What is mortgage equity?
Mortgage equity is the portion of your home you truly own. It is the difference between your home's current market value and the total balance of loans tied to the property. As you pay down principal and as your home value rises, your equity usually grows.
In simple terms: Equity = Home Value - Total Mortgage Debt. This calculator gives you a quick estimate of both gross equity and potential net equity after estimated selling costs.
How this mortgage equity calculator works
Core formula
The calculator uses your current home value, remaining first mortgage balance, and any second lien (such as a HELOC or second mortgage). It calculates:
- Gross Equity: Home value minus total loan balances.
- Equity Percentage: Gross equity divided by home value.
- Combined Loan-to-Value (CLTV): Total loans divided by home value.
- Estimated Net Equity: Gross equity minus estimated selling costs.
Why selling costs matter
Many people focus only on gross equity, but if you plan to sell, transaction expenses can be meaningful. Agent commissions, transfer taxes, title fees, and repairs can reduce your final proceeds. That is why this page includes a net estimate after selling costs.
How to use the calculator
- Enter a realistic current home value (from comps or a recent appraisal).

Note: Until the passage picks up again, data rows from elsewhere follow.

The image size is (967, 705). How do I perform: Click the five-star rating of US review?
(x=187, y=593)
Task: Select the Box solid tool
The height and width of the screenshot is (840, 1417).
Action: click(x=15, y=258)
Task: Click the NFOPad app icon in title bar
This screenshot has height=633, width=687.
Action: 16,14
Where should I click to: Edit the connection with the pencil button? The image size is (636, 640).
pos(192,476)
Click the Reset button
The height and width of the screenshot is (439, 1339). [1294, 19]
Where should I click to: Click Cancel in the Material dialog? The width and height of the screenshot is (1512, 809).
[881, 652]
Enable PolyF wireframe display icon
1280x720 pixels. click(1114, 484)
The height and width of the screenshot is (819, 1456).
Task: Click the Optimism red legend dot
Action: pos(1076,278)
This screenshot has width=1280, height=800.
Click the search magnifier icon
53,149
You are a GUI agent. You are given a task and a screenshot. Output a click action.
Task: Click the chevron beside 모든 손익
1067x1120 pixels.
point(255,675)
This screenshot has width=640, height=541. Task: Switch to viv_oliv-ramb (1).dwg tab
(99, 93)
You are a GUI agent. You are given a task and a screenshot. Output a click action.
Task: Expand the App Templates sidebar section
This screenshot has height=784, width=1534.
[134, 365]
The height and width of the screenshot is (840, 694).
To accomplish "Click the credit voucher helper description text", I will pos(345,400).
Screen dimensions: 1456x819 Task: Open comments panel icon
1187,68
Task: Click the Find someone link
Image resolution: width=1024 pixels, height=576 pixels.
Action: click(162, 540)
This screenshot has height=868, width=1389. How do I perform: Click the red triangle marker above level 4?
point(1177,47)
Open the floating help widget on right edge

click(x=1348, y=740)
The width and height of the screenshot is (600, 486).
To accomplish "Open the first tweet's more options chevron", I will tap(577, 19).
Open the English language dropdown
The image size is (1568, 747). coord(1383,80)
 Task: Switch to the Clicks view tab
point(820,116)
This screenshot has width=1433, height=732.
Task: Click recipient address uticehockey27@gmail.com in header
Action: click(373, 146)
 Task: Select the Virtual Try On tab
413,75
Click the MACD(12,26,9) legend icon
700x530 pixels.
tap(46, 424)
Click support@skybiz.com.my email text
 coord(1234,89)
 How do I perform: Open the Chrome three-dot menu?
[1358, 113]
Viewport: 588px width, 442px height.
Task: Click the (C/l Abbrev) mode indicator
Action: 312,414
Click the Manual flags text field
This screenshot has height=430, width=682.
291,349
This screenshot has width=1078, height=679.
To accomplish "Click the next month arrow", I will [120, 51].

- Enter your remaining primary mortgage balance.
- Add any second lien balance if applicable.
- Adjust the estimated selling cost percentage if needed.
- Click Calculate Equity to view your results instantly.
Understanding your results
Gross equity vs. net equity
Gross equity tells you your ownership position before selling expenses. Net equity is a more practical estimate of what you might keep if you sold today. For planning, net equity is often the more useful number.
Equity percentage and LTV
Lenders often use loan-to-value (LTV) or combined loan-to-value (CLTV) to evaluate refinance options. A lower LTV generally means better terms. For many conventional mortgage products, having at least 20% equity can improve eligibility and may help remove private mortgage insurance (PMI).
Ways to build home equity faster
- Make extra principal payments when your budget allows.
- Refinance to a shorter loan term if monthly cash flow supports it.
- Avoid repeatedly borrowing against your home for non-essential spending.
- Invest in value-adding improvements (kitchen, bath, curb appeal, systems upgrades).
- Review your property value periodically using local comparable sales.
When homeowners use equity
Home equity can support major financial goals, but it should be used carefully. Common uses include:
- Cash-out refinance for debt consolidation or renovations
- HELOC for staged projects or emergency flexibility
- Bridge financing for a move
- Strategic wealth planning in retirement
Because your home is collateral, borrowing against equity adds risk. Always compare rates, fees, and repayment scenarios before committing.
Quick FAQ
Is assessed value the same as market value?
Usually not. Tax-assessed value is for local tax purposes and may differ from what buyers would pay in the current market.
Can my equity decrease?
Yes. Equity can drop if home prices decline, if you take on additional debt secured by the property, or if your loan balance rises in special situations.
Is this calculator an official appraisal?
No. This tool provides estimates for planning. Lenders and buyers rely on formal valuation methods for final decisions.
Bottom line
A mortgage equity calculator gives you a fast snapshot of your financial position in your home. Use it to guide decisions on refinancing, selling, budgeting, and long-term wealth strategy. Revisit your numbers regularly as loan balances and local housing prices change.